*** Data provided Section Begins ***
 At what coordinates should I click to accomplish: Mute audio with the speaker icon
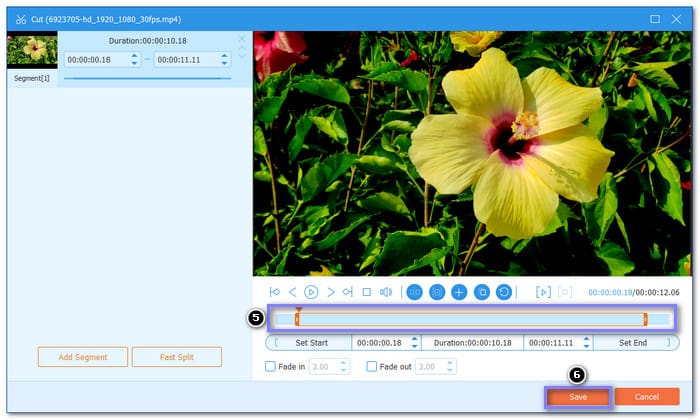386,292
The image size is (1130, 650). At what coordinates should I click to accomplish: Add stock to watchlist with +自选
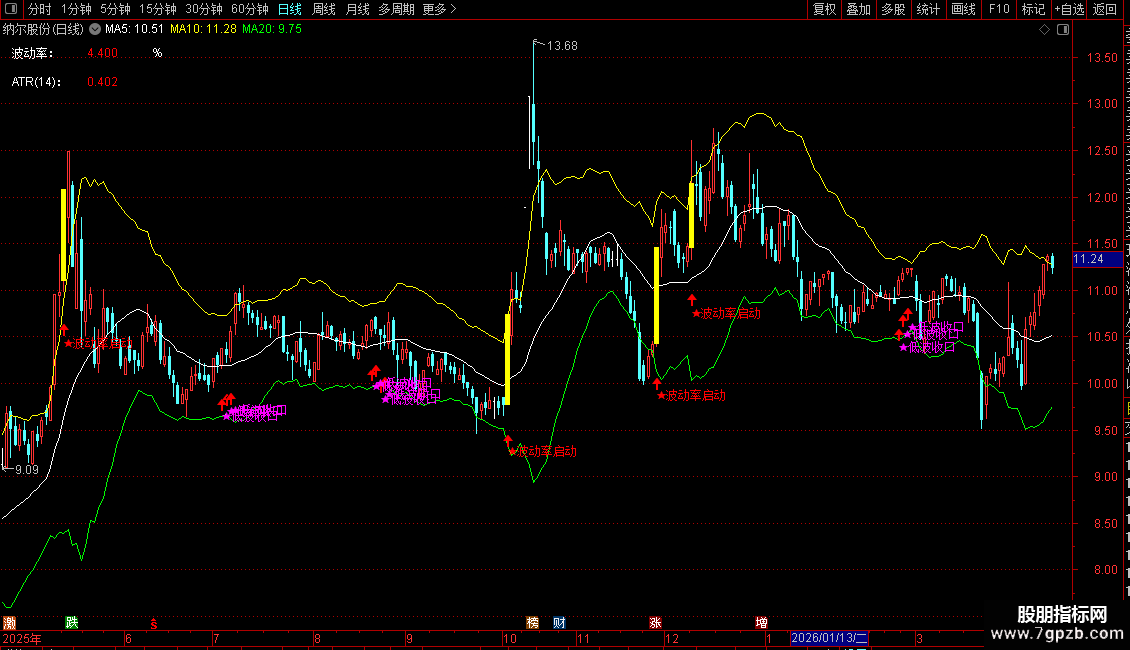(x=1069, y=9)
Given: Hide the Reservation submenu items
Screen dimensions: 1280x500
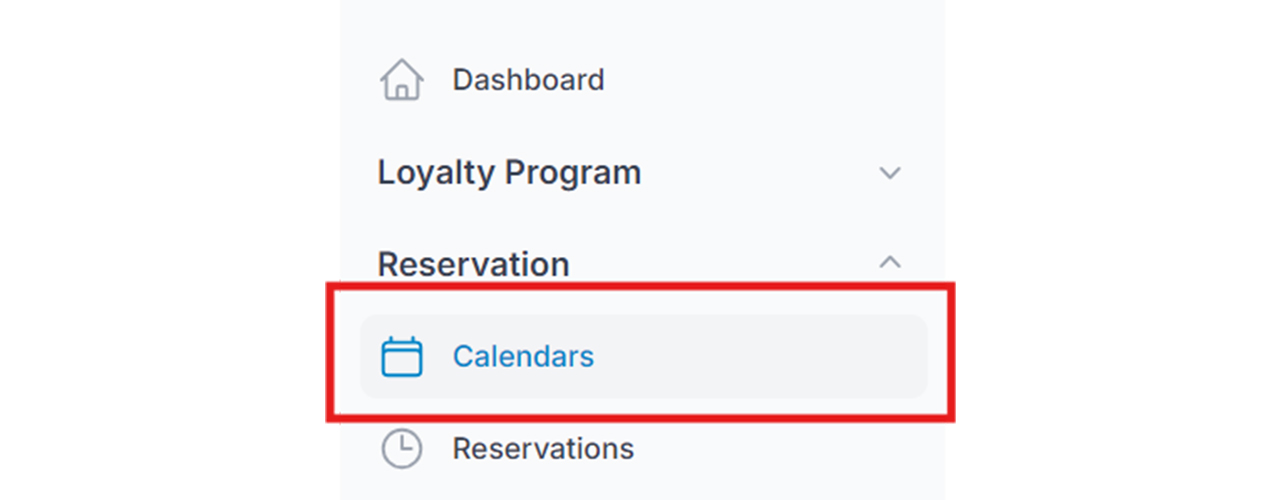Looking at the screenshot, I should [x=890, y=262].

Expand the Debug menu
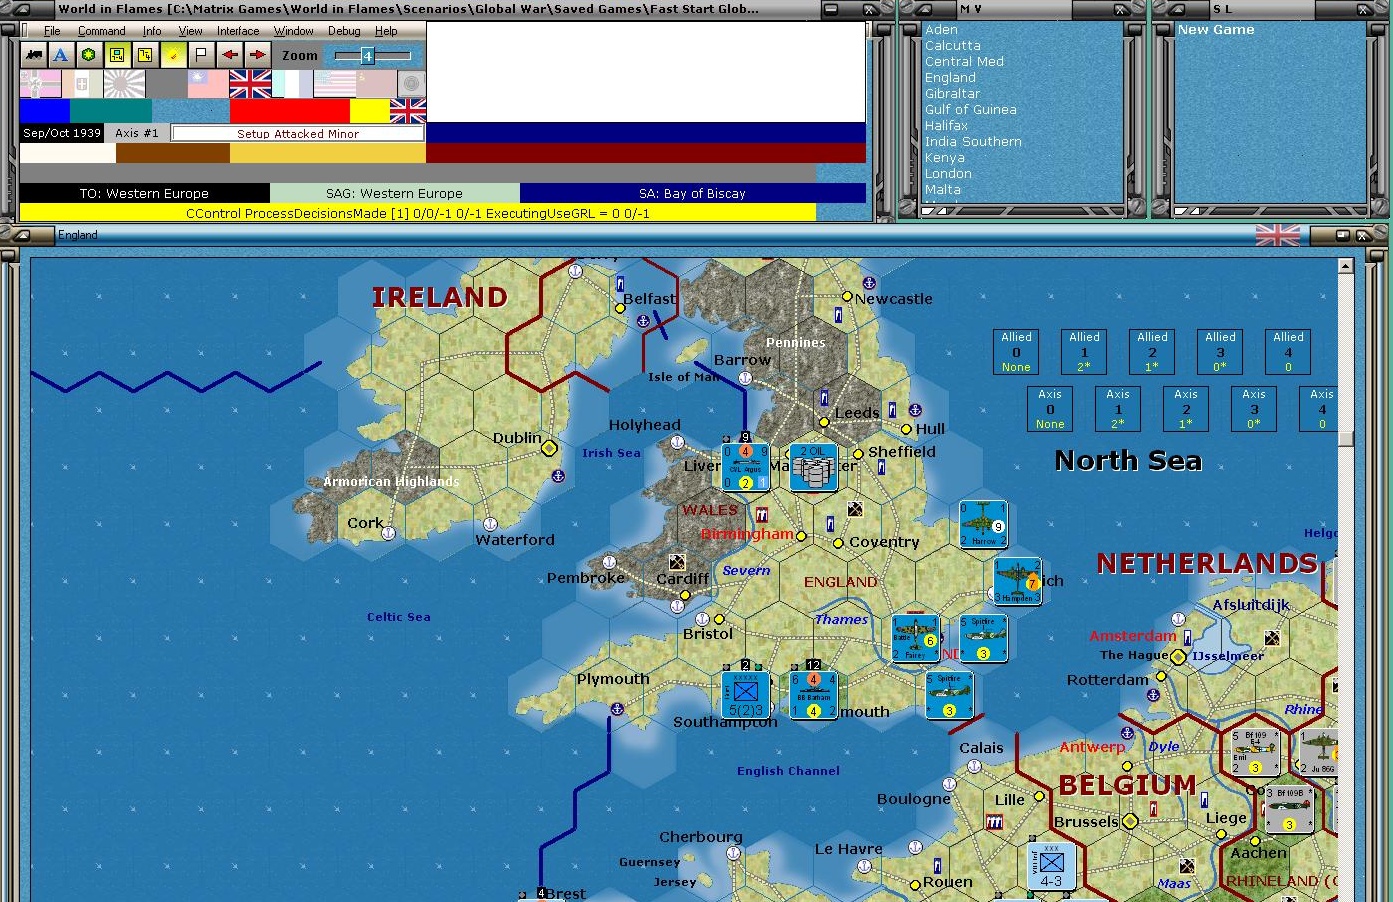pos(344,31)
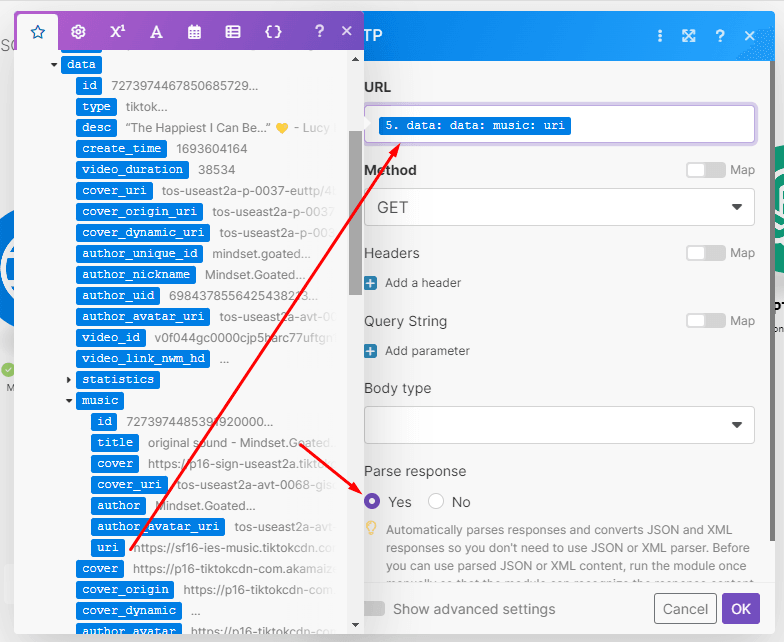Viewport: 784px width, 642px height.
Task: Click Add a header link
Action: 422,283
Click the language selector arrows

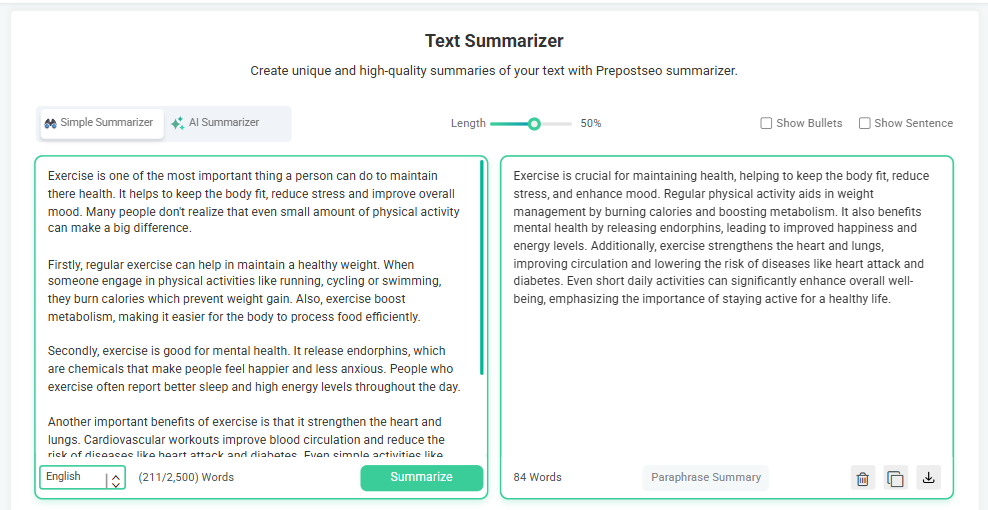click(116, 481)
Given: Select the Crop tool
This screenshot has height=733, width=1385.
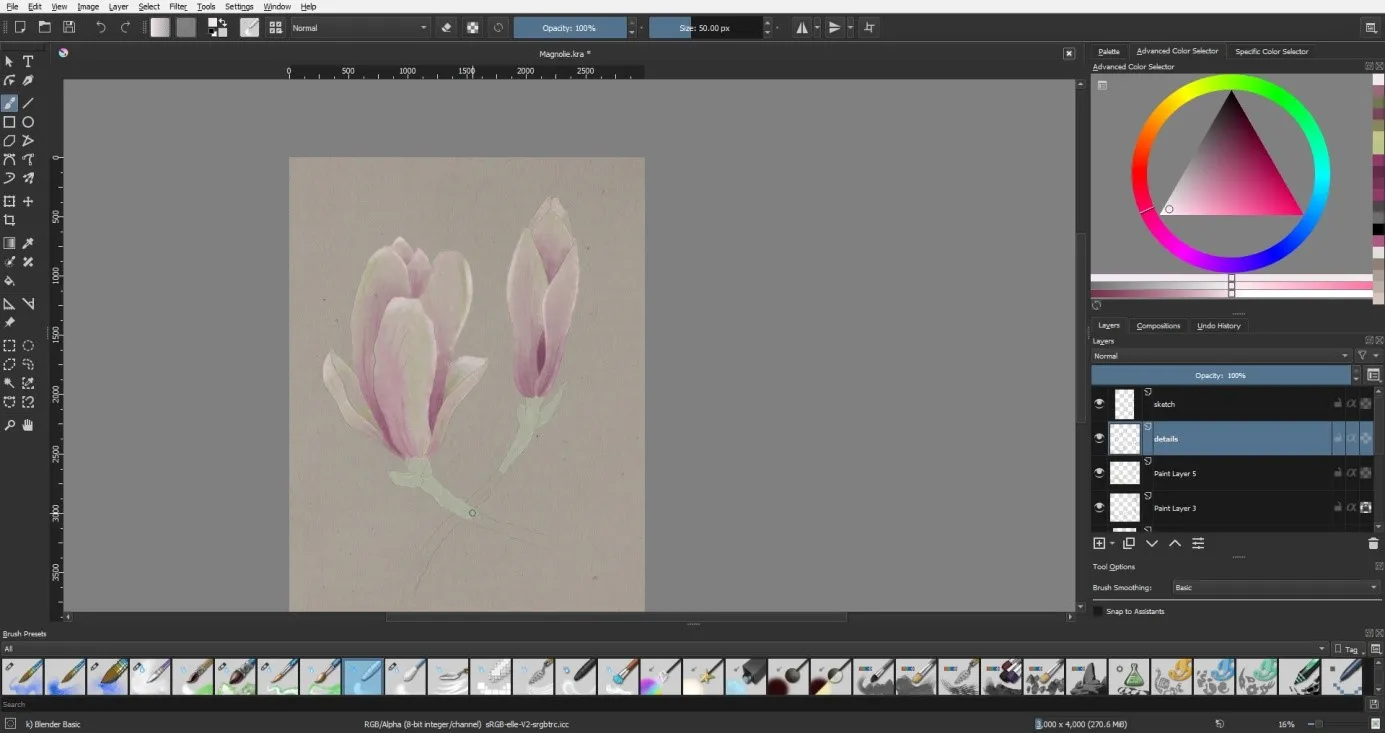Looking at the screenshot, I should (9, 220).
*** Data provided Section Ends ***
Each line of the data that holds the word "Given" should be copied.

Given: Hide the Reservation submenu items
Given: Select the Crop tool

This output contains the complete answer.